Tinker Glacier forms in the Southern Cross Mountains to the south of the Schulte Hills, and flows south past Mount Jiracek to the west, running parallel to Aviator Glacier to the east.
Burns Glacier joins from the west.
The Clausnitzer Glacier joins from the west before the Harrow Peaks.
Tinker glacier forms the Tinker Glacier Tongue when it flows past Cape Johnson into Wood Bay of the Ross Sea.

==Features==
Named features, from north to south, include:
===Burns Glacier===
.
A tributary glacier, 12 nmi long, flowing north along the east side of Pinckard Table to enter the southwest side of Tinker Glacier.
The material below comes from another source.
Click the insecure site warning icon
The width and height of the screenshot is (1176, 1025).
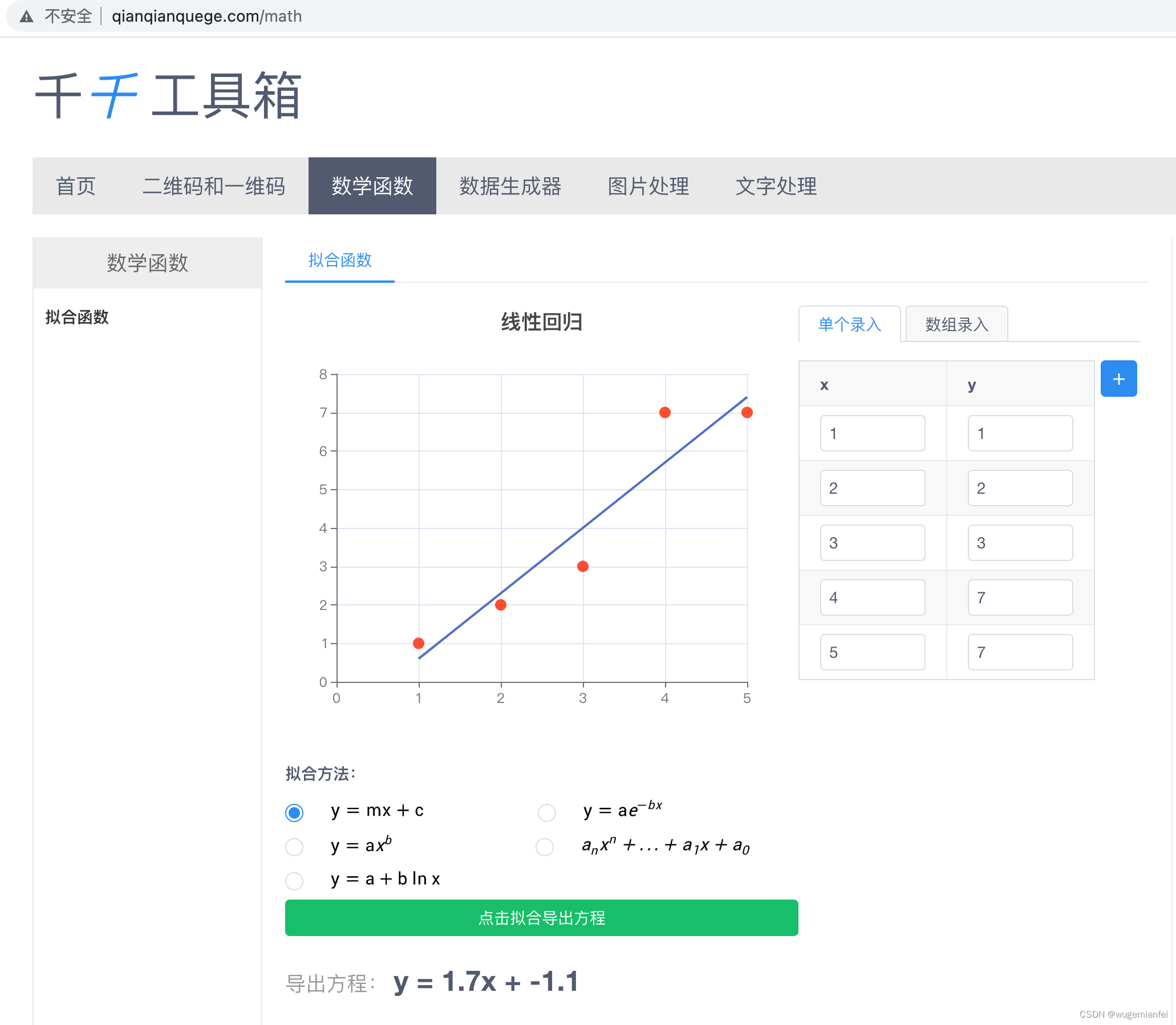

Mapped by USGS from surveys and United States Navy air photos, 1955-63.
Named by US-ACAN for John P. Burns, radioman with the McMurdo Station winter parties of 1963 and 1967.

===Clausnitzer Glacier===
.
A tributary glacier flowing east from Random Hills to enter Tinker Glacier just north of Harrow Peaks.
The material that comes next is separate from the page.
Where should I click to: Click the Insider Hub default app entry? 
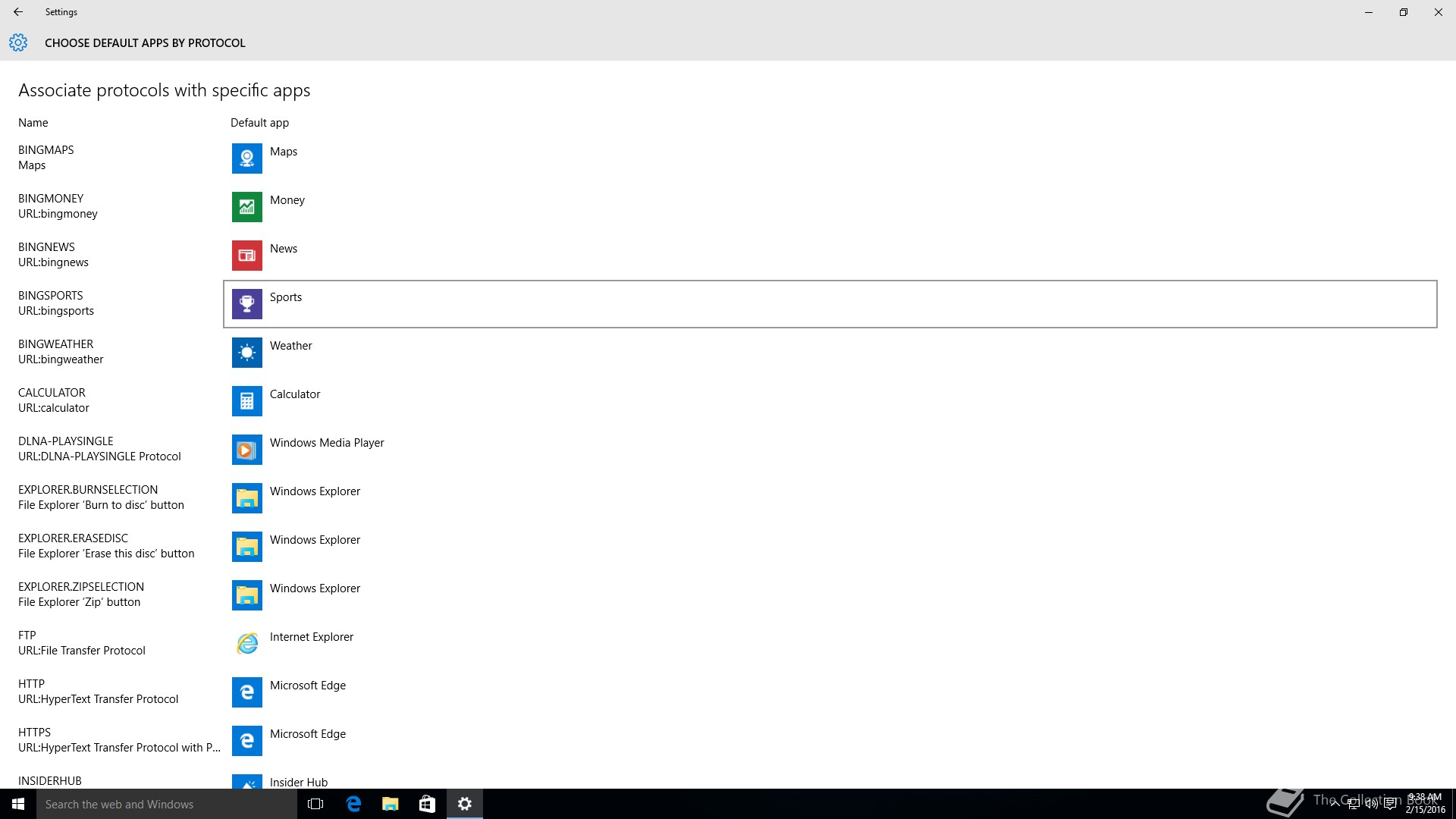299,782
Mapped by USGS from surveys and United States Navy air photos, 1955-63.
Named by US-ACAN for Frazer W. Clausnitzer, ionospheric physics scientist at McMurdo Station, winter 1966.

===Tinker Glacier Tongue===
.
The seaward extension of the Tinker Glacier, projecting into the northwest corner of Wood Bay.
The name was suggested by US-ACAN in association with Tinker Glacier.